Race and ethnicity were reported by the participant’s parent or guardian and recorded in the health record. “Other” includes individuals who self-identified as American Indian or “multiple” or “other” race and ethnicity categories. Race and ethnicity were included as a confounder due to associations with vaccination and COVID-19 health care–seeking behavior and outcomes.
A summary measure of disease burden in which a higher score indicates higher comorbidity.
Compared with unvaccinated children, the adjusted OR for children who received 2 or 3 doses of BNT162b2 was 0.70 (95% CI, 0.52-0.93) for a COVID-19–related ED or UC encounter, 0.60 (95% CI, 0.39-0.92) for outpatient visits, and 0.67 (95% CI, 0.53-0.85) for either outcome (Figure). The risk of a positive test result for SARS-CoV-2 during ED or UC and outpatient encounters was 0.56 (95% CI, 0.40-0.77) for those who received 2 doses vs 0.88 (95% CI, 0.62-1.25) for those who received 3 doses.
Figure. Risk of Outcome by Number of Vaccine Doses Among Children Aged 6 Months to 5 Years.

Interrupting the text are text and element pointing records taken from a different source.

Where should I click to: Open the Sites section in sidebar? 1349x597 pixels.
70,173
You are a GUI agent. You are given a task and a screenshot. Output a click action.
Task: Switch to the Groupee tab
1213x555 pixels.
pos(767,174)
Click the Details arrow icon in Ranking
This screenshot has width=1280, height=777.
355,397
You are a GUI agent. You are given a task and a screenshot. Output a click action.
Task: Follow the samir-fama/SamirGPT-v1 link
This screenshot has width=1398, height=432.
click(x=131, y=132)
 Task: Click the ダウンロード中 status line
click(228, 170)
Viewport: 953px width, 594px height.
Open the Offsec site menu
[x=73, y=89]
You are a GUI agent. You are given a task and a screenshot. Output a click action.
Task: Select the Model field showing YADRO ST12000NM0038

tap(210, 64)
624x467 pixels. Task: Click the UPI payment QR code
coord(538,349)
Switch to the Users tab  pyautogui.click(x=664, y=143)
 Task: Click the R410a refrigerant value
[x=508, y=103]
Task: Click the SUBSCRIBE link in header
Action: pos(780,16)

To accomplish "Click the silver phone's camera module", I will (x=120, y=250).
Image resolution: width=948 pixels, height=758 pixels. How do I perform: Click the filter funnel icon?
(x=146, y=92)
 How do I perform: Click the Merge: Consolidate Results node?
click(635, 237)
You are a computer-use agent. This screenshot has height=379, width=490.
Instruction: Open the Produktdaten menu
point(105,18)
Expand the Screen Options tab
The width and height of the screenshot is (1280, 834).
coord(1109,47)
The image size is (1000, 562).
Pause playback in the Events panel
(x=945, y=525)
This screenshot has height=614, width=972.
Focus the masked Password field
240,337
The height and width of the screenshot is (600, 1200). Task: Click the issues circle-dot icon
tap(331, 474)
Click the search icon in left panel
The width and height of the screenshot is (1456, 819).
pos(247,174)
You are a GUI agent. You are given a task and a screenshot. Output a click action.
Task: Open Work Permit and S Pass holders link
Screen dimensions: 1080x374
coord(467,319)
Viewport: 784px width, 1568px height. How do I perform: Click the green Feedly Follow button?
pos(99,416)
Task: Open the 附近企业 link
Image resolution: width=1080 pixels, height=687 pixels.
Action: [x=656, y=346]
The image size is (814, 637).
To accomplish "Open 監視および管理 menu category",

Models adjusted for date of encounter, age, sex, self-reported race and ethnicity, pediatric risk score, and prior SARS-CoV-2 infection. The reference group (dotted line) is unvaccinated participants.
Discussion
Receiving at least 2 doses of wild-type BNT162b2 vaccine was associated with a reduced risk of COVID-19 ED or UC and outpatient visits in children younger than 5 years. The risk of SARS-CoV-2 encounters appeared lower for those with 2 vs 3 doses of BNT162b2, albeit with wide CIs, which is likely due to more immune-evasive Omicron sublineages (eg, BQ.1-related and XBB-related strains) becoming dominant by the time young children received their third dose5 and longer median time since dose 3 compared with dose 2. The OR of 0.67 is equivalent to vaccine effectiveness (1 minus the OR) of 33%, which is lower than the approximately 70% efficacy against symptomatic COVID-19 seen in a clinical trial when BA.2 sublineages were predominant.6 Study limitations include the potential for unmeasured confounding, potential misclassification of prior infection or whether ARI encounters were truly related to COVID-19, and the restriction to only 1 mRNA product. Updated vaccines will likely be needed to maintain protection against contemporary Omicron strains in young children.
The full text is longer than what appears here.